1. 1. NADH dehydrogenase (EC 1.6.99.3) has been purified from the strictly anaerobic rumen bacterium Peptostreptococcus elsdenii. The purified protein is specific for NADH as electron donor; it can use 2,6-dichlorophenolindophenol (DCIP), cytochrome c, K3FE(CN)6 or flavodoxin as electron acceptor. It has a molecular weight of about 63 000. The absorption spectrum shows maxima at 475, 375, 356, 318, and 273 nm. It has shoulders at 425, 460, and 510 nm.

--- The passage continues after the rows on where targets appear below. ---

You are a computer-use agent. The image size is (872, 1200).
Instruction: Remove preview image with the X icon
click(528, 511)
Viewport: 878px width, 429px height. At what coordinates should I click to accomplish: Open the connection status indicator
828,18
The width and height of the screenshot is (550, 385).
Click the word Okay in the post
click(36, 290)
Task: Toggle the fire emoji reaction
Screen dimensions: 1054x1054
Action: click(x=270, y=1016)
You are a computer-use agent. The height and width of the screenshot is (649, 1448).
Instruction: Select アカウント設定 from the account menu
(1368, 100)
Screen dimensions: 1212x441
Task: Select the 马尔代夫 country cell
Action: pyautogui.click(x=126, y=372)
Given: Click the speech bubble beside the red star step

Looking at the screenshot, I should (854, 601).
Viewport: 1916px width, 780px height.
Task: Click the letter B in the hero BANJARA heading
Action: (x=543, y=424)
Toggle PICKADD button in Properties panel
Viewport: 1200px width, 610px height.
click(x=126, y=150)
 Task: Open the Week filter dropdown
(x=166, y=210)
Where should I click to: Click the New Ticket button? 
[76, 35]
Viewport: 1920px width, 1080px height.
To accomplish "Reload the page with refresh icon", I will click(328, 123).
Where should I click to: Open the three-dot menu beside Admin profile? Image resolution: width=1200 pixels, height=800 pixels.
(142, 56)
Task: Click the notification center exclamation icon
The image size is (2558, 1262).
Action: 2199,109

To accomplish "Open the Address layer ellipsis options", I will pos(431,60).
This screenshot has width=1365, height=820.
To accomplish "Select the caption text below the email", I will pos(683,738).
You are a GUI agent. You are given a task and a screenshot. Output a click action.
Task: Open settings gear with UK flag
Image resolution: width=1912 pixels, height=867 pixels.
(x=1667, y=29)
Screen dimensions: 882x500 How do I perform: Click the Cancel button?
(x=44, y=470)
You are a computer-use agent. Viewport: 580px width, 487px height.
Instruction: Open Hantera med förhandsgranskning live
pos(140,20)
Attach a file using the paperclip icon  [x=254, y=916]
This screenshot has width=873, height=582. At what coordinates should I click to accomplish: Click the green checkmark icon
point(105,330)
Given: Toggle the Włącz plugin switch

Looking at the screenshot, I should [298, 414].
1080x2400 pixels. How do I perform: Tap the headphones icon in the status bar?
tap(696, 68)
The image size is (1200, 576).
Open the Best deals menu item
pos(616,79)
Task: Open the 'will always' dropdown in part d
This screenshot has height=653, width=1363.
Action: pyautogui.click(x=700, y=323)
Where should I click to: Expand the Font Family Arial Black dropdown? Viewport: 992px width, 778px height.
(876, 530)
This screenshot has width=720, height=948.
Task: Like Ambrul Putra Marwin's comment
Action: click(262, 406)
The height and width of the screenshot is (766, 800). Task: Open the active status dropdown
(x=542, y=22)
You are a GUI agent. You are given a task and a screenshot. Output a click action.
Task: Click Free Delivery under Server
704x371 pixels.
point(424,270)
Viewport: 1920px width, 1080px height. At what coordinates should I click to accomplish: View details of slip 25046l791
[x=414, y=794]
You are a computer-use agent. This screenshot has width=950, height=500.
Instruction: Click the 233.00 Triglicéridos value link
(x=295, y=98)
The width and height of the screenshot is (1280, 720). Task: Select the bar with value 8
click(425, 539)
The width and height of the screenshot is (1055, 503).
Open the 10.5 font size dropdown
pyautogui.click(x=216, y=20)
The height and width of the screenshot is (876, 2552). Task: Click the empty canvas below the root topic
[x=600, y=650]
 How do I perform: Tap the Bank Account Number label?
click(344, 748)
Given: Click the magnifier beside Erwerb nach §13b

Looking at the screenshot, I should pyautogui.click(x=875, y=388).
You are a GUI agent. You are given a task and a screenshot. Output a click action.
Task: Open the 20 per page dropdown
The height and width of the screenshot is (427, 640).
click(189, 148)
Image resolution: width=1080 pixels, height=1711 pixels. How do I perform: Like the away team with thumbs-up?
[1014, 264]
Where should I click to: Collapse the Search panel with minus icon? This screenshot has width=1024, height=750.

The protein is fluorescent with an emission maximum at 550 nm.2. 2. The chromophore is released from the NADH dehydrogenase by either heat treatment or extraction with trichloroacetic acid. The free chromophore shows an increase of absorption in the visible spectrum and a shift of the maximum to 470 nm. The fluorescence emission maximum is shifted to 530 nm, but the intensity is unchanged.3. 3. Hydrolysis of the free chromophore with phosphodiesterase causes a 12% increase in the visible absorption and a 2-fold increase in the fluorescence (exciting light at 480 nm). The chromatographic behavior is also affected by this treatment.4. 4. The hydrolysed chromophore is bound by apoflavodoxin with 95% quenching of the fluorescence and an 18% decrease in the visible absorption. The complex of apoflavodoxin and the unknown chromophore is reduced by light irradiation in the presence of EDTA to an intermediate similar to flavodoxin semiquinone but with a distinctively different absorption spectrum. It is concluded that the chromophore in the NADH dehydrogenase is a flavin dinucleotide similar to FAD but modified in the isoalloxazine ring.